DÖRT KITADA 23 ÜLKEYE İHRACAT

Gelecekteki büyüme ve genişleme planlarınız nelerdir? Yeni pazarlara açılma veya ürün yelpazenizi genişletme gibi hedefleriniz var mı?

Türkiye’de ve dünyada organik tarımın ve buna bağlı olarak organik gıda pazarının büyümesi için yatırımlarımıza devam edeceğiz. Sözünü etmiş olduğum plantasyon yatırımlarımızla çeşitli satın alma kanallarına ihtiyaç duymadan maliyetlerimizi en uygun seviyede tutup, müşterilerimize yüksek kaliteyi en uygun fiyatla sunabileceğiz. Başta Avrupa ve Ortadoğu olmak üzere yurt dışına taze meyve ve sebze ihracatı gerçekleştirerek bulunduğumuz pazarlardaki rekabet gücümüzü artıracağız.

Dört kıtada 23 ülkeye ihracat gerçekleştiriyoruz. Toplam satışlarımız içinde ihracatın oranı yüzde 94 seviyelerinde. Kısa süre önce Almanya merkezli Elite Naturel GmbH şirketimizi faal hale getirdik.
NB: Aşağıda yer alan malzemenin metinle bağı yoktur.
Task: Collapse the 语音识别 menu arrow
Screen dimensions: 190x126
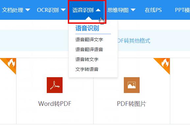Action: (98, 10)
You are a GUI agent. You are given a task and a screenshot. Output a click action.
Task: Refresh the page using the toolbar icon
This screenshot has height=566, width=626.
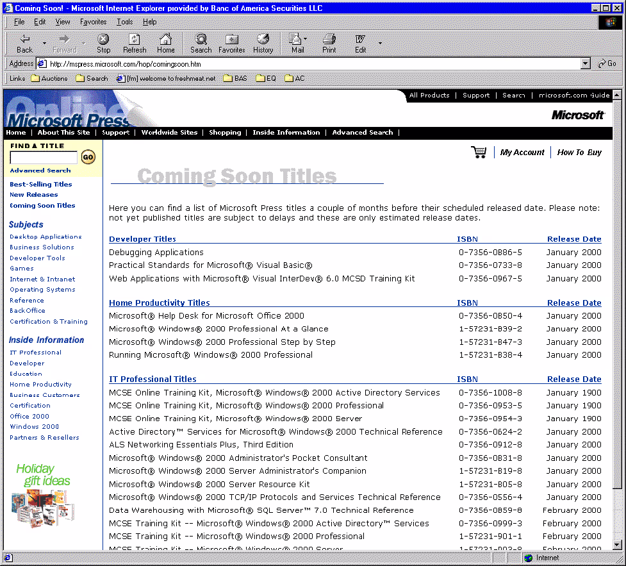tap(135, 40)
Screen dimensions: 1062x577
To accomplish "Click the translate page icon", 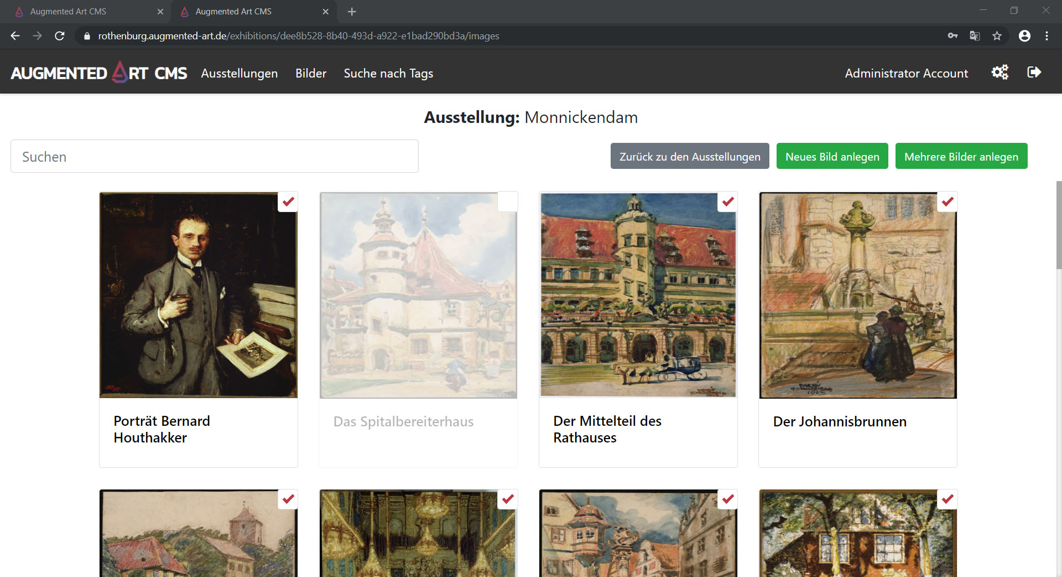I will pos(975,36).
Almanya’da oluşturduğumuz ağ ile Avrupa Birliği ve İskandinav pazarında müşterinin kapısına kadar hizmet vermeyi planlıyoruz. 2023 yılında, özellikle AB ülkelerine yaptığımız satışların artmasıyla birlikte satışların miktar bazında yüzde 15-20 bandında yükselmesini öngörüyoruz. Yılı 1 milyar TL ciro ve 350 milyon TL FAVÖK ile kapatmayı hedefliyoruz.